Ma torniamo ai traffici mercantili. Certo è, scrive Braccini, che a partire dal V secolo i diritti riscossi dalle navi in transito lungo il Bosforo costituirono una fonte di rendita sempre più importante al punto da fare gola agli Ateniesi e ad altri. I Bizantini, «liberisti ante litteram», ironizza l’autore, cercarono di ricorrervi il meno possibile, ma talora «finirono per cedere a questa tentazione soprattutto in circostanze di emergenza in cui c’era necessità di “fare cassa” rapidamente come in occasione della crisi causata nel III secolo dalla minaccia dei Galli stanziati nella vicina Tylis».

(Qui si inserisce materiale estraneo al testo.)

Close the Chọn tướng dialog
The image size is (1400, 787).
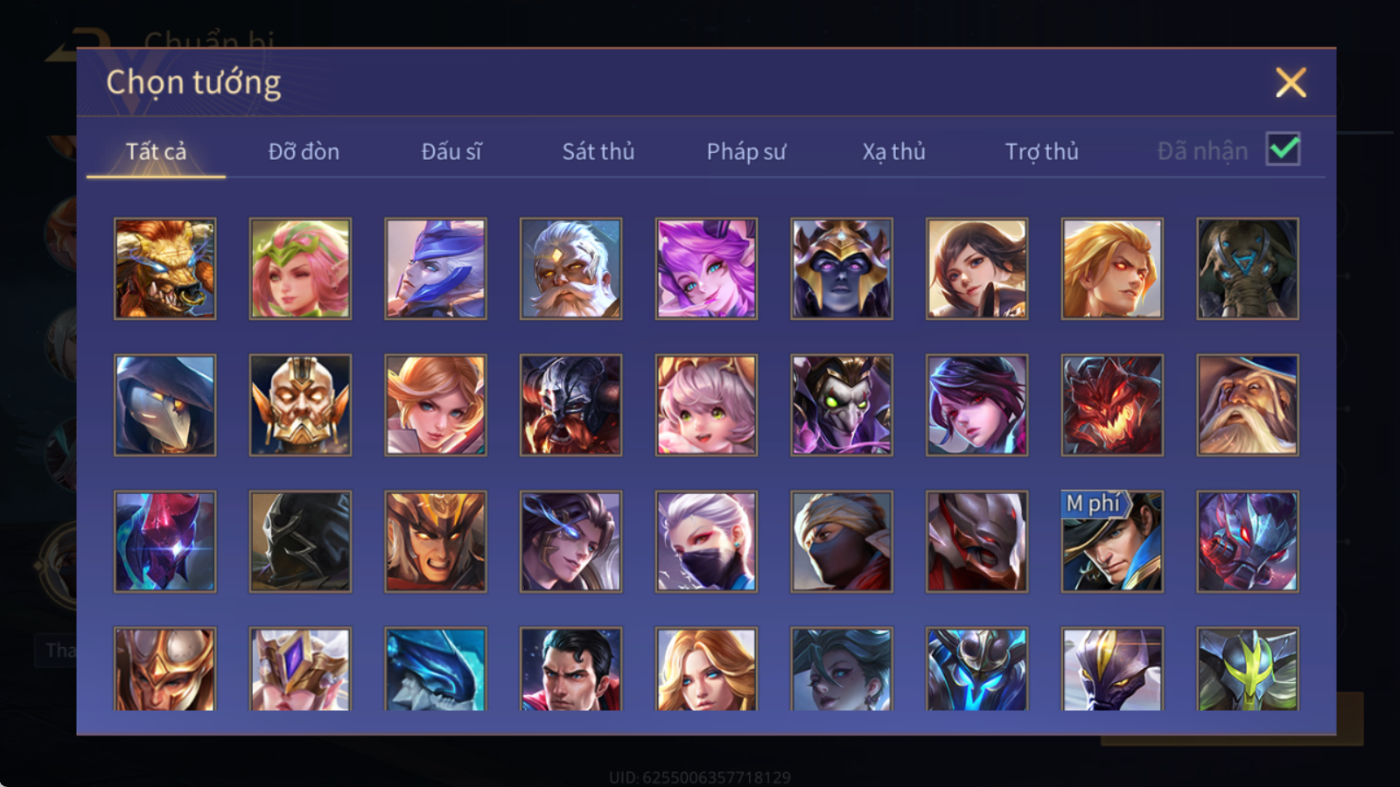1291,82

Bisanzio fu sottoposta a numerosi assedi. Il primo, riferisce Esichio, fu quello di Odrise, re degli Sciti respinto con il lancio di rettili sull’esercito degli assalitori (dopodiché i Bizantini non fecero mai male ai serpenti come ricompensa per il «servigio reso»). Il più storicamente documentato fu quello di Filippo II di Macedonia (338 a.C.) di cui si parla ampiamente nel saggio di Luisa Prandi Taverne e bevitori di Bisanzio greca: a proposito delle vicende di Leone (pubblicato dalle Edizioni universitarie di Trieste). Il Leone di cui al titolo di questo studio sarebbe stato un oratore di Bisanzio che, da un’improvvisata discussione con il sovrano macedone, ne intuì le intenzioni aggressive e poté aiutare la sua città a resistergli. Il figlio di Filippo, Alessandro Magno, avrebbe poi collocato trombe alimentate dal vento per spaventare i «popoli impuri» di Gog e Magog (i Tatari) e tenerli lontani dalla città.

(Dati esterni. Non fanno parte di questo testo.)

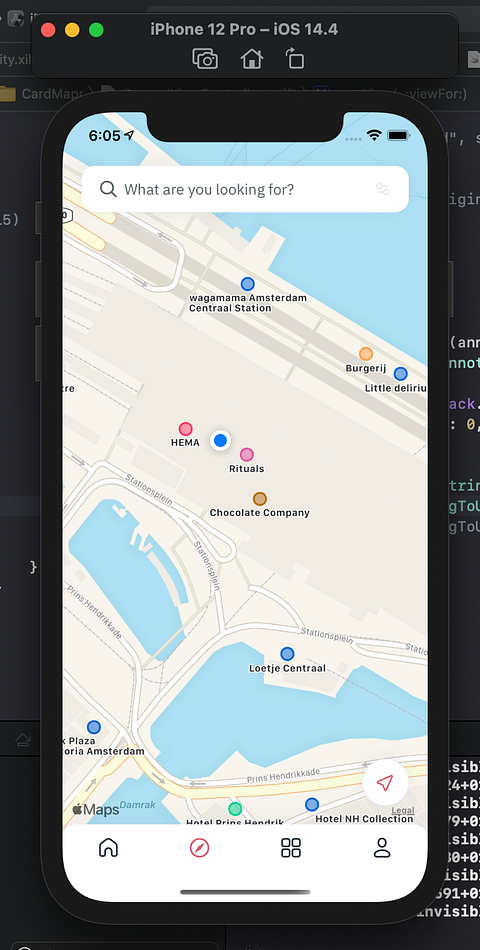Image resolution: width=480 pixels, height=950 pixels.
Task: Tap the location arrow button on map
Action: pos(385,783)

L’ultimo assedio sarebbe stato quello di Settimio Severo (sul trono di Roma dal 193 al 211 d.C.). Ne parla Cassio Dione e, secondo Braccini, «il trauma della distruzione e della sanguinosa conquista della futura capitale dell’impero da parte di un imperatore romano rimase sempre vivo al punto che talora, in maniera fantasiosa, si cercò di negare» l’accaduto. Braccini da tutto ciò trae l’impressione «che le costruzioni di poeti, storici ed eruditi in merito al passato più remoto di Istanbul e, ancor prima, di Costantinopoli, siano simili alla nebbia che, nelle testimonianze di tanti viaggiatori, avvolgeva impenetrabile la città». Dal punto di vista dello storico tutto gli è parso come «un velo di affabulazioni, leggero, impalpabile, perennemente mutevole» che «sembra avviluppare gli edifici e il terreno». Qualche elemento naturale o architettonico «pare emergere, più o meno stabilmente, dalla coltre opaca»; ma a volte quello che sembrava concreto «non è che l’ennesimo miraggio». Molto meglio affrontare la «leggenda di Bisanzio» come «una costruzione culturale, spesso consapevole» che cerca di conciliare i racconti mitici «con le specificità in alcuni casi davvero notevoli, dell’antica colonia greca poi divenuta capitale mondiale». Che però conteneva tutta la sua grandezza quando era una colonia greca famosa per la promiscuità sessuale e i mercati maleodoranti.